**Directives:**
(a) In the domain-scout project page, rewrite the paragraph beginning "Useful for security teams" as a short bulleted list that keeps its main facts.
(b) Transcribe the records from the line containing "Given: Click the fit-width" through the end of the records, both ends included.
— start of Passage provided —
Skip to main content

Discover internet domains associated with a business entity via CT logs, RDAP, and DNS

Project description

domain-scout

CI PyPI Docs

Discover internet domains associated with a business entity using Certificate Transparency logs, RDAP, and DNS.

Documentation | PyPI | Changelog | CTScout API

Useful for security teams, asset inventories, and M&A due diligence — where seed domains can be wrong, misspelled, or belong to a parent company.

Install

pip install domain-scout-ct            # core library + CLI
pip install domain-scout-ct[api]       # + REST API server
pip install domain-scout-ct[cache]     # + DuckDB query cache
pip install domain-scout-ct[all]       # everything

For development:

uv sync --all-groups --all-extras

Usage

CLI

# Quickest start — use CTScout API (free key from https://ctscout.dev)
export CTSCOUT_API_KEY=ds_free_...
domain-scout --name "Goldman Sachs"

# Or pass the key directly
domain-scout --name "Goldman Sachs" --api-key ds_free_...

# Basic usage (queries crt.sh directly, no API key needed)
domain-scout --name "Cloudflare" --location "San Francisco, CA"

# With seed domain
domain-scout --name "Palo Alto Networks" --location "Santa Clara, CA" --seed "paloaltonetworks.com"
— end of Passage provided —
— start of Supplied data —
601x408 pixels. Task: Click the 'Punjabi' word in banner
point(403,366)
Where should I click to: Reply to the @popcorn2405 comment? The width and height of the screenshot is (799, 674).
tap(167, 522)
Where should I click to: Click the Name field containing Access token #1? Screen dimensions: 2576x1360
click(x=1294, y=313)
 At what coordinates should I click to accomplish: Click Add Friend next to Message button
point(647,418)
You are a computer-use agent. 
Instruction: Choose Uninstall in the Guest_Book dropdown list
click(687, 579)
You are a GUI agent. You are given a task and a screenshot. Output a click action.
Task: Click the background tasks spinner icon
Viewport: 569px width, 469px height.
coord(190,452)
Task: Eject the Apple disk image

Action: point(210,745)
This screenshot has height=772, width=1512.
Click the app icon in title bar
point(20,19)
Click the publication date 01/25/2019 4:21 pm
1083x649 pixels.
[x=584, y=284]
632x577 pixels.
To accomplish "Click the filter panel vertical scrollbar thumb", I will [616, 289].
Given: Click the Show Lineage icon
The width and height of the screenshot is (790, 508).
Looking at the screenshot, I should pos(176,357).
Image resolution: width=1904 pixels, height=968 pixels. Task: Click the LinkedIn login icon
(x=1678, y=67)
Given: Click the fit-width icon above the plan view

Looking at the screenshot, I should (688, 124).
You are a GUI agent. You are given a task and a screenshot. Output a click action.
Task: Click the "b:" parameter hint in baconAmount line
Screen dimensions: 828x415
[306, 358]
— end of Supplied data —
**Answers per task:**
(a)
- Users: security teams, asset inventories, and M&A due diligence
- Best for cases where seed domains may be wrong, misspelled, or owned by a parent company

(b)
Given: Click the fit-width icon above the plan view

Looking at the screenshot, I should (688, 124).
You are a GUI agent. You are given a task and a screenshot. Output a click action.
Task: Click the "b:" parameter hint in baconAmount line
Screen dimensions: 828x415
[306, 358]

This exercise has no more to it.